Schwarmtests in der Realität und im digitalen Zwilling
Wie schon angedeutet, ist es ein wesentlicher Bestandteil des Projekts, praktisch jede reale Straßensituation beziehungsweise jedes beliebige Szenario auf den Teststrecken am DEKRA Lausitzring abbilden zu können. Basis dafür ist die vorhandene Vielfalt an Strecken, allen voran die im vergangenen Sommer eröffneten neuen flexiblen Citykurse. Eine zentrale Grundlage bildet außerdem das vom Fraunhofer-Institut IVI detailliert aufbereitete, polizeilich erfasste Unfallgeschehen in Deutschland seit dem Jahr 2018. Die Abläufe auf dem Lausitzring können dabei in hohem Maß automatisiert werden und bilden ihrerseits wiederum die Grundlage für das Testen künftiger Funktionen der so genannten kooperativen vernetzten und automatisierten Mobilität. „Ein Beispiel dafür wäre, wie in Zukunft auch Infrastruktureinrichtungen wie eine Ampel in das Szenario mit eingebunden wird und Informationen an Fahrzeuge oder andere Verkehrsteilnehmer sendet – etwa über Ampelphasen oder über Objekte, die per Sensorik in der Infrastruktur erkannt wurden“, erläutert Konsortialleiter Felix Kocksch, der bei der DEKRA Automobil GmbH im Bereich Testing ADAS auf dem Lausitzring verantwortlich ist für Förderprojekte.
Neben den Teststrecken bildet die Testmethodik des Schwarmtests das zweite wesentliche Standbein des Forschungsprojekts LAURIN. Die verschiedenen Szenarien können dabei sowohl in Wirklichkeit als auch mit dem digitalen Zwilling des Testgeländes durchgeführt werden.
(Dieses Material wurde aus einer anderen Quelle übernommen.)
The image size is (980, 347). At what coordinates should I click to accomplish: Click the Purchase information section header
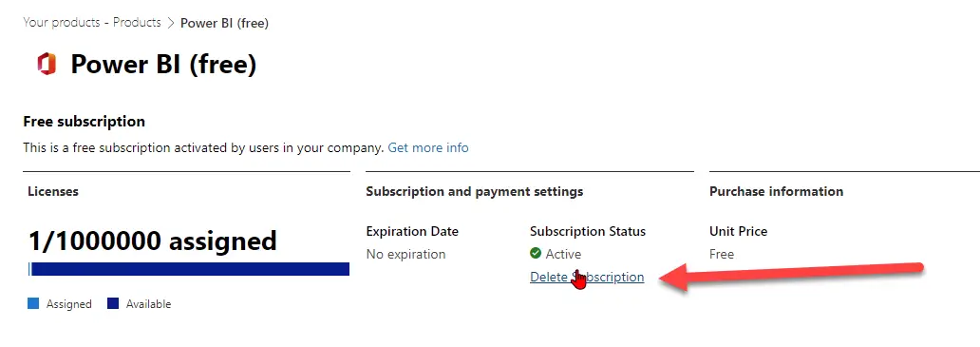(x=776, y=191)
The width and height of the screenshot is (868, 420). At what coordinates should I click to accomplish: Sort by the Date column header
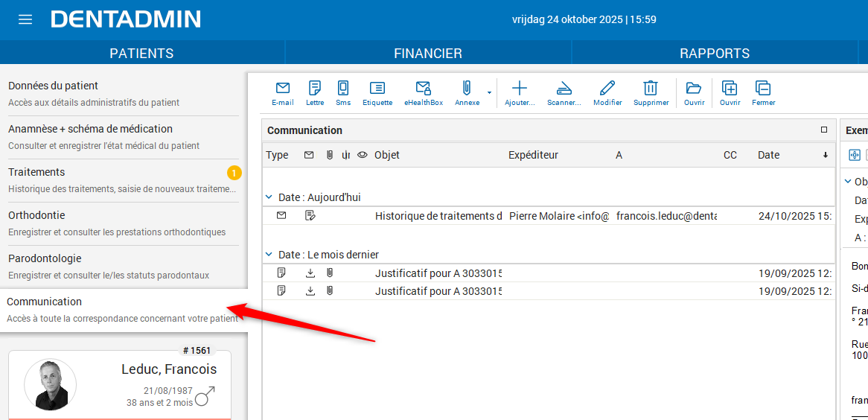(x=768, y=155)
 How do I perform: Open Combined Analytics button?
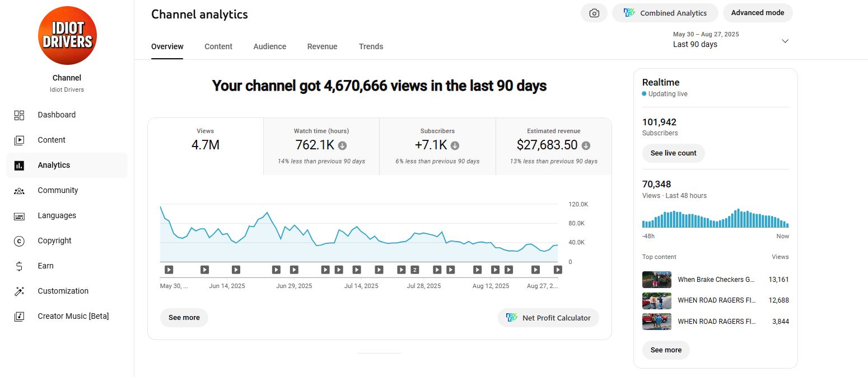tap(665, 13)
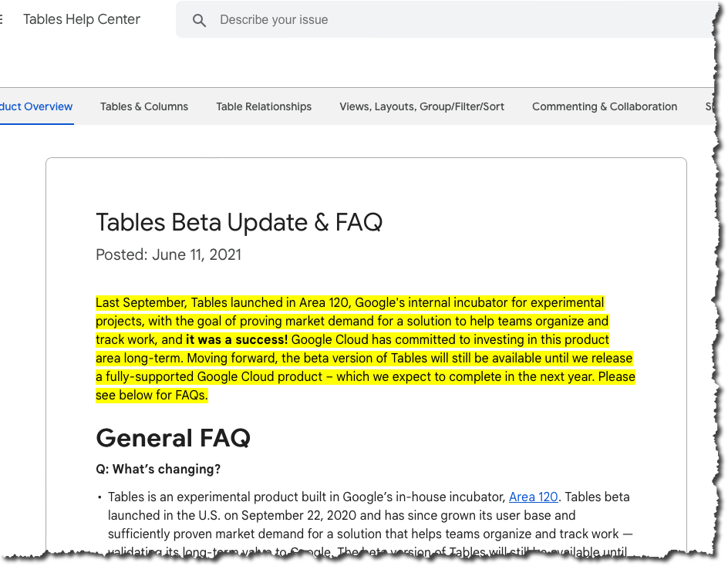Click the bold 'it was a success!' text
728x566 pixels.
pyautogui.click(x=237, y=340)
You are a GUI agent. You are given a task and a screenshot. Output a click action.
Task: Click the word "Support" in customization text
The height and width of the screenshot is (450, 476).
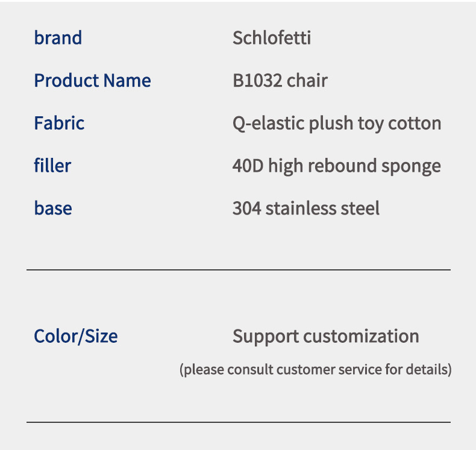tap(265, 336)
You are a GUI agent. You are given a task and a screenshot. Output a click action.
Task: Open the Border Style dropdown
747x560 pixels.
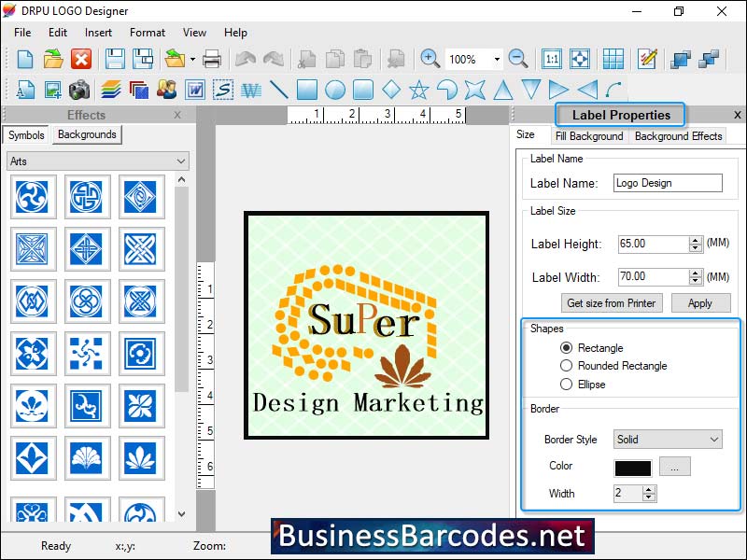click(x=667, y=439)
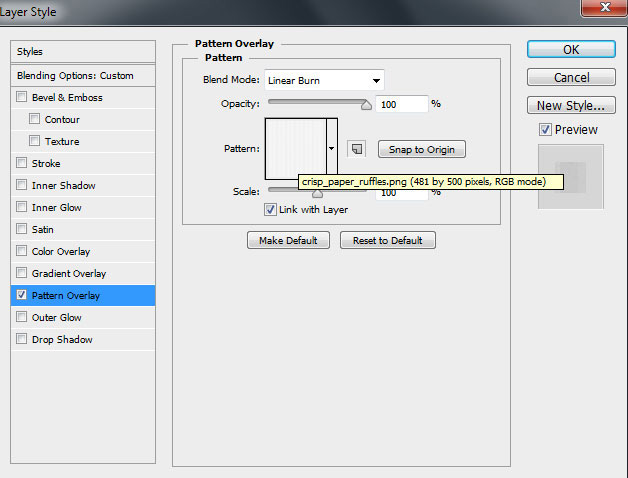The image size is (628, 478).
Task: Untick Link with Layer option
Action: click(x=270, y=209)
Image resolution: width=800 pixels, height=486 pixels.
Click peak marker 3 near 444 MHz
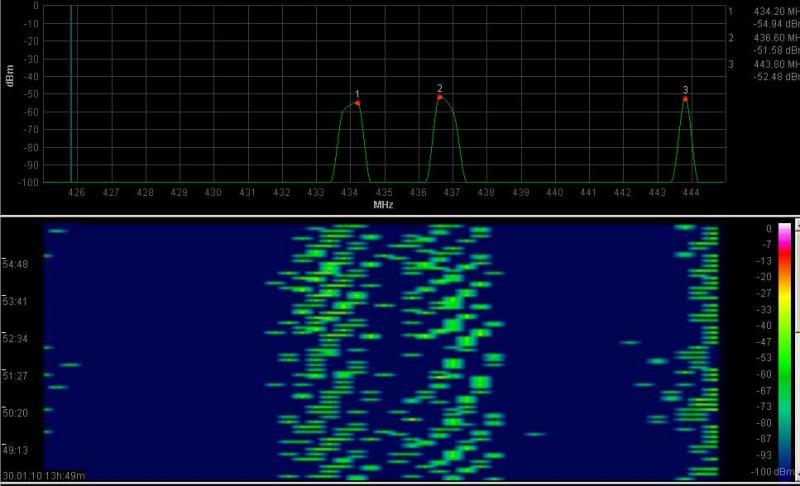[x=685, y=98]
Dank der Software des Projektpartners TraceTronic lassen sich die Manöver der bewegten Objekte bequem in der Simulation erstellen. „Das eröffnet uns optimale Möglichkeiten, die realen Tests mit virtuellen Versuchen gegenüberzustellen und direkt vergleichbar zu machen“, sagt Felix Kocksch. Ein weiterer wichtiger Baustein für das szenarienbasierte Testen im Schwarm ist das 5G-Campus-Netz. Schon heute werden große Bereiche des Testgeländes am DEKRA Lausitzring mit einem privaten 5G-Netz abgedeckt; der weitere Ausbau läuft. Projektpartner Smart Mobile Labs arbeitet an der anforderungsgerechten Konfiguration der 5G-Infrastruktur.
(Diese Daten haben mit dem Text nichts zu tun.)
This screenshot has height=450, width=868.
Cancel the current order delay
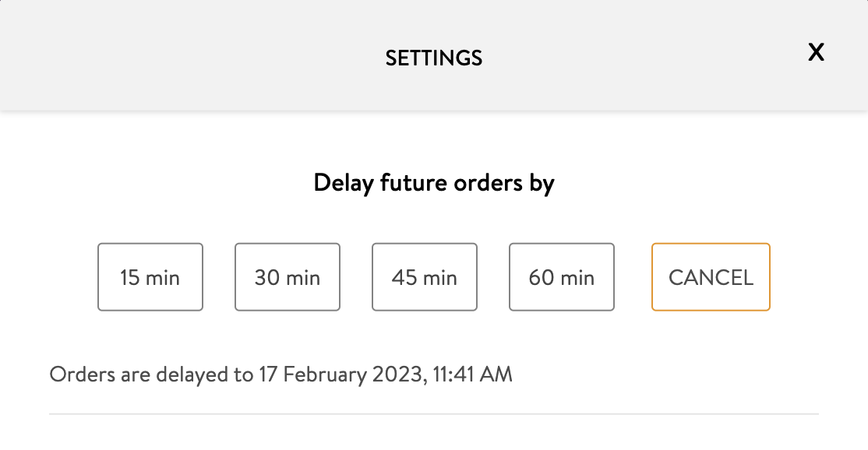(x=711, y=277)
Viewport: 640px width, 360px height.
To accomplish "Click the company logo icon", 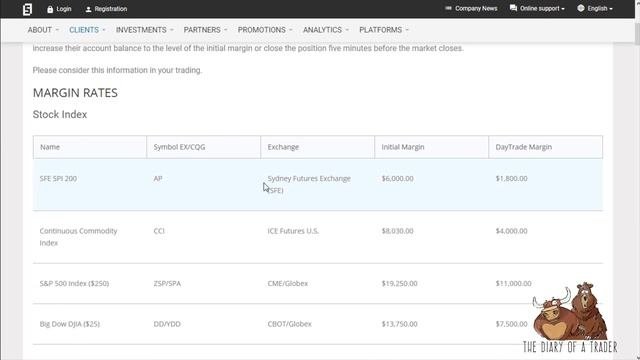I will click(x=27, y=9).
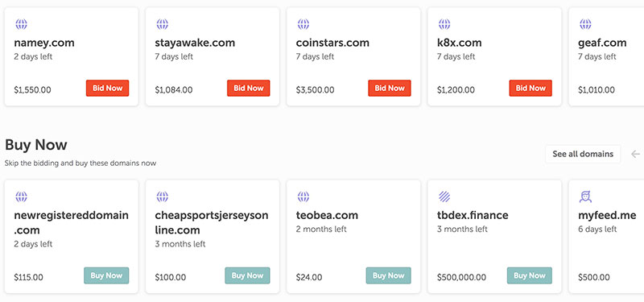This screenshot has width=644, height=302.
Task: Click the globe icon above k8x.com
Action: [x=444, y=24]
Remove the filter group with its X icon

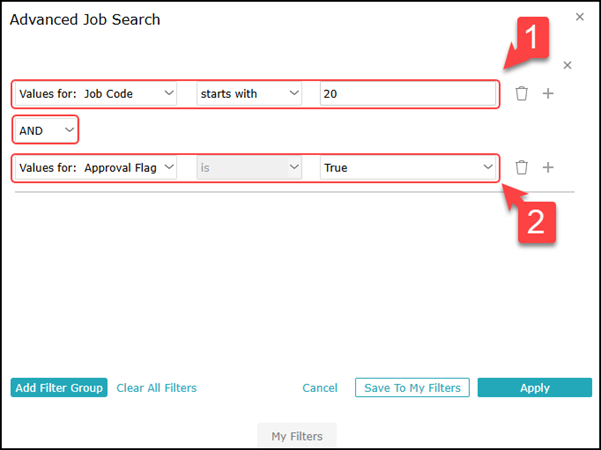click(x=567, y=66)
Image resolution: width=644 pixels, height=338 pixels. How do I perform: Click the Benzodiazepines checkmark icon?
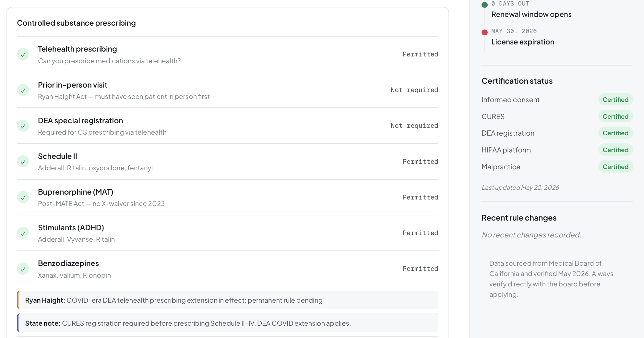pos(23,269)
Punktgenaue Objektsteuerung
Wie all dies zusammenspielt, wurde bei der Halbzeitbilanz des Projekts im Rahmen der Veranstaltung „The ADAS Experience“ der carhs GmbH Ende September 2023 mit einem Schwarmtest mit sechs Beteiligten vorgeführt. Darunter war zunächst das so genannte „Vehicle under test“, also das zu testende Fahrzeug mit modernen Assistenzsystemen. Hinzu kamen zwei von Fahrrobotern gesteuerte Serienfahrzeuge, ein Fahrzeug, dessen Aktuatorik über elektronische Signale ferngesteuert wird, sowie zwei überfahrbare Plattformen, die mit Soft Targets einen weiteren Pkw sowie einen Radfahrer simulierten. „Das Zusammenspiel aus bewegten Objekten im Testszenario punktgenau zu steuern und damit reproduzierbar zu machen, ist dabei die große Herausforderung und wir haben im Projekt gezeigt, dass es funktioniert“, so Felix Kocksch. Hierfür entwickelt Projektpartner iMAR seine Leitstandlösung weiter, die bereits genutzt wird, um alle Objekte zentral zu orchestrieren und zu überwachen. Ziel ist es, die Methoden, die im Projekt LAURIN erprobt werden, letztlich auf Schwärme mit bis zu zwölf Objekten anwenden zu können.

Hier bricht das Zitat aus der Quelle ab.